WHAT THE TASK REQUIRES = Wherever "badge" appears in the records below, copy the line that holds it.

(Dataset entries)
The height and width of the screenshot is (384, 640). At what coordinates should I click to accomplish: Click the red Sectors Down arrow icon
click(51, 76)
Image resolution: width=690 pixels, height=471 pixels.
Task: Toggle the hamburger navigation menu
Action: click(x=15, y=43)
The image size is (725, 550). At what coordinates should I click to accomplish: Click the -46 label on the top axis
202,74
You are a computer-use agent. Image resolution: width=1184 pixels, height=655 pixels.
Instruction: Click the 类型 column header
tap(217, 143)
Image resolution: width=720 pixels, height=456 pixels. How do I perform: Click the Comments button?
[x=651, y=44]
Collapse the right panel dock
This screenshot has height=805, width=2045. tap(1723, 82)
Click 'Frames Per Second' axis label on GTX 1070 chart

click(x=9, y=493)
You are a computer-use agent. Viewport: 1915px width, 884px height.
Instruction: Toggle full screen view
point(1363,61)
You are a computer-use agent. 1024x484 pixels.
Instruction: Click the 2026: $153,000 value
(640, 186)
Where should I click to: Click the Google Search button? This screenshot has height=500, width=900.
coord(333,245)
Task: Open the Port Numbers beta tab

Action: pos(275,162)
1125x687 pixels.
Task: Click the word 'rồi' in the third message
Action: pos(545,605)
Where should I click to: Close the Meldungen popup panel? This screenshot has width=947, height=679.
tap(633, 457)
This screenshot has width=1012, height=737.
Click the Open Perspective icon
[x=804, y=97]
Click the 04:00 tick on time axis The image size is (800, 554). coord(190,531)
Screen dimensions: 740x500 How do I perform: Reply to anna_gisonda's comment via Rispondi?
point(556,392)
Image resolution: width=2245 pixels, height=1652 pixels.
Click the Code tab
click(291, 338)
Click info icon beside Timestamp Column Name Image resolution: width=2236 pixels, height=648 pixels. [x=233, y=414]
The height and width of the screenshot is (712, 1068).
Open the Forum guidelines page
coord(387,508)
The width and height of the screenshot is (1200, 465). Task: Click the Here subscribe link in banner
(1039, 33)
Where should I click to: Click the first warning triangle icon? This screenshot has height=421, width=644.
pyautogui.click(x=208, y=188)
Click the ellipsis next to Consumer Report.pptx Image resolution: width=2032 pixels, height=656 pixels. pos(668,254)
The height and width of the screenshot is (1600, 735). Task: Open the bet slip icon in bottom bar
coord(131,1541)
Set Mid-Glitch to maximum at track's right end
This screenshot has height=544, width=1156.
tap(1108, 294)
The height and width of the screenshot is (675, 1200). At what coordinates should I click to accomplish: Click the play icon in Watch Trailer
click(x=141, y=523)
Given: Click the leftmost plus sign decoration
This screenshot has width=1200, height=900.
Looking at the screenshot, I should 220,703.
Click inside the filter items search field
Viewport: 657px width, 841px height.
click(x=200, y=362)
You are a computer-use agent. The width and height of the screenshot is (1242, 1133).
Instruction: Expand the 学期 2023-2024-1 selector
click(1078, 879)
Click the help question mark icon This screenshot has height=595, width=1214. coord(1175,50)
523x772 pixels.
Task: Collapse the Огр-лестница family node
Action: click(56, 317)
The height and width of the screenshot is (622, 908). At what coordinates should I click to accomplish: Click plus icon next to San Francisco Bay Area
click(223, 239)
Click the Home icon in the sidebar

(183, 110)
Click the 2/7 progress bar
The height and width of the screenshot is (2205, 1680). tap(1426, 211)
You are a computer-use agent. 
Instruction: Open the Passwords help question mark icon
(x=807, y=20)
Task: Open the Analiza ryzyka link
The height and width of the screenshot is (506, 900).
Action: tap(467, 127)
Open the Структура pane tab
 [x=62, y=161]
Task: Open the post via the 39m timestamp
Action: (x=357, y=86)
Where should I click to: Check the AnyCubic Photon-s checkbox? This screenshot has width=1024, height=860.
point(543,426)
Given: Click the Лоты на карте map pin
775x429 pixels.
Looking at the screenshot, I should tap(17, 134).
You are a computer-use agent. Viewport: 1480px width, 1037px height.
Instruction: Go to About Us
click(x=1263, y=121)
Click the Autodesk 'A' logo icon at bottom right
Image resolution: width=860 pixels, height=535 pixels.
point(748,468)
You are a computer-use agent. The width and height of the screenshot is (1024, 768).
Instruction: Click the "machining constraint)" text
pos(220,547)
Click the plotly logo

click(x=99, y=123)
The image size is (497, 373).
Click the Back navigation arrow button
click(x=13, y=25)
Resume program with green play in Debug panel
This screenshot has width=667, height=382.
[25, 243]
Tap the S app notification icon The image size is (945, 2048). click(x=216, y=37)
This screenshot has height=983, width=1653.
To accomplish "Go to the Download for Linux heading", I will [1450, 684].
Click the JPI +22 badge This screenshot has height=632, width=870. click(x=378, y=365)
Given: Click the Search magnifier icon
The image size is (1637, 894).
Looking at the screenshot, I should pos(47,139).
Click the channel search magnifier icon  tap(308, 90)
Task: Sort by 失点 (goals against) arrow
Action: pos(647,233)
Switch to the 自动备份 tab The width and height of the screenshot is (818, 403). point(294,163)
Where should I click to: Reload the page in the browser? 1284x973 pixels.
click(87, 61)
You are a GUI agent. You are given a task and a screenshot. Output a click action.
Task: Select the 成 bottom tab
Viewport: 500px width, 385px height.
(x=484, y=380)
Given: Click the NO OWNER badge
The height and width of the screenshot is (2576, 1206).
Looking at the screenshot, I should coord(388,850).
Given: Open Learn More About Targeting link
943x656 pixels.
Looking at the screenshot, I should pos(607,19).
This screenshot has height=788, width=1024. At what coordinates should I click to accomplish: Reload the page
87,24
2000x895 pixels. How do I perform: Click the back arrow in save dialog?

EXERCISE ANSWER =
Click the JPI +22 badge This screenshot has height=632, width=870. click(x=378, y=365)
Given: Click the NO OWNER badge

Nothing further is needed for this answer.